Painting over vinyl wallpaper requires a few more steps than painting over drywall, but it's a substantially easier project than peeling off the old wallpaper before painting. You won't need any exotic tools or chemicals. If your wallpaper is in perfect condition, you may only need to prime before applying an ordinary interior latex paint in the designer color of your choice.
Step 1 Clean the Surface
Wipe the surface clean with a damp cotton rag to eliminate any lingering dust or dirt.
Step 2 Cover the Floor
Spread dropcloths over the flooring to protect it from dirt, spackling compound and paint.
Step 3 Repair the Wall
Carefully remove any damaged section of wallpaper with a utility knife. Apply wallpaper adhesive to the back of any loose wallpaper so that it is firmly attached to the drywall or plaster surface beneath.
Step 4 Fill in the Gaps
Fill any tears, gaps or missing wallpaper segments with a fast-drying spackling compound; then smooth it to the same level as the wallpaper using a putty knife. Let the material dry completely before moving to the next step.
Step 5 Sand It Smooth
Use a sanding block to remove any surface irregularities from the dry spackling compound and to eliminate evidence of raised seams. Wipe off the sanding residue with a clean cotton rag or a tack cloth.
Step 6 Seal the Vinyl
Seal the edges of the wallpaper at the baseboard and the ceiling with a fast-drying clear caulk. Wait one hour for the caulk to dry, or as directed on the product's label, before applying a primer.
Step 7 Prime and Seal
Apply one coat of an alkyd- or oil-based primer sealer using a natural filament brush or a short-nap roller. Have the paint retailer apply a tint to the primer for improved coverage if the color change from the wallpaper pattern to the planned topcoat is extreme; select a color that resembles the the finish coat. Apply a second coat if the wallpaper pattern is still visible after your first coat of primer. You can paint over most alkyd primers in about one hour.

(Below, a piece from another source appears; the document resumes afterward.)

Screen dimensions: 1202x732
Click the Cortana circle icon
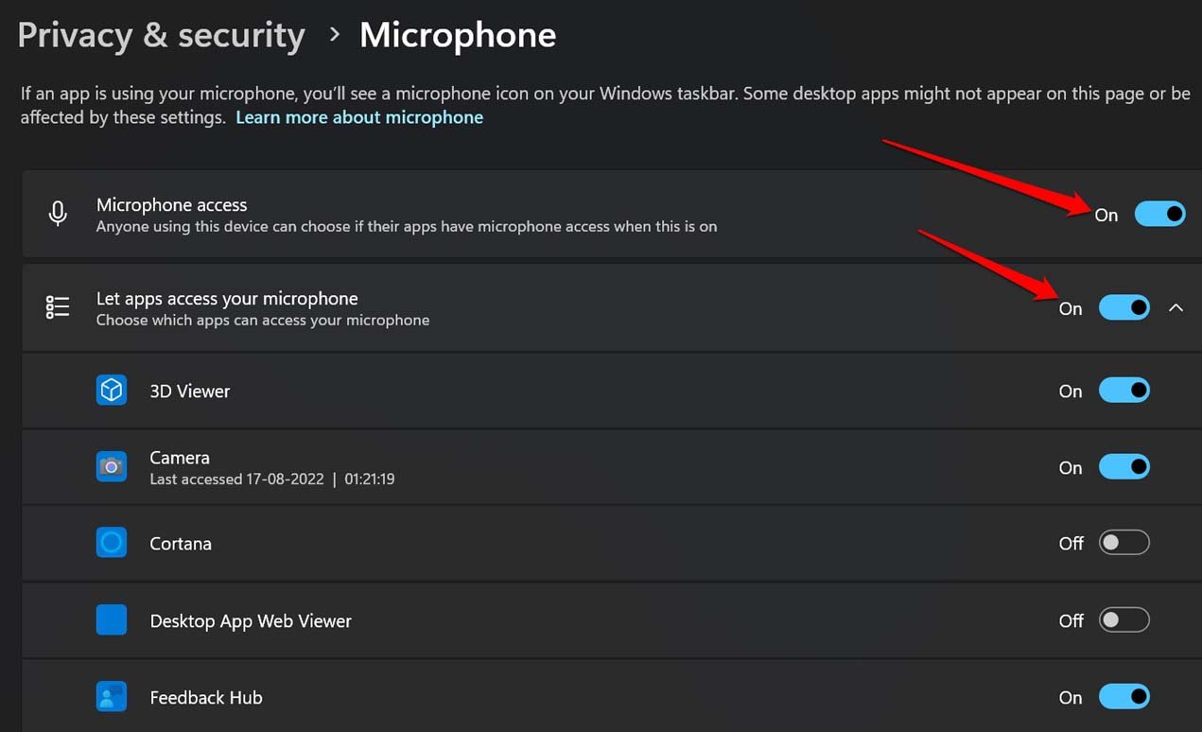click(x=112, y=543)
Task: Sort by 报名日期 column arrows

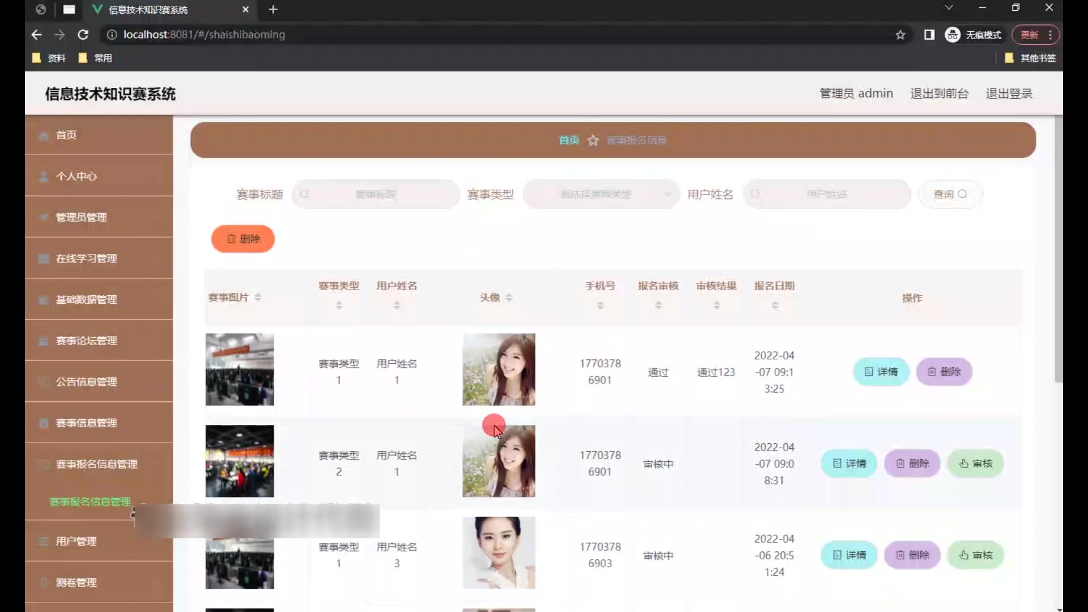Action: (x=775, y=305)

Step 8 Apply an Acrylic Latex Topcoat
Apply an acrylic latex paint using a high-quality synthetic fiber paintbrush or 3/4-inch roller. The acrylic latex paint creates a tougher and more flexible coating that can expand and contract without cracking if the wallpaper beneath shifts or flexes. Apply two thin coats of paint, two hours apart or as directed by the product's label. Use a high-quality brush to prevent brush marks from appearing when the paint has dried.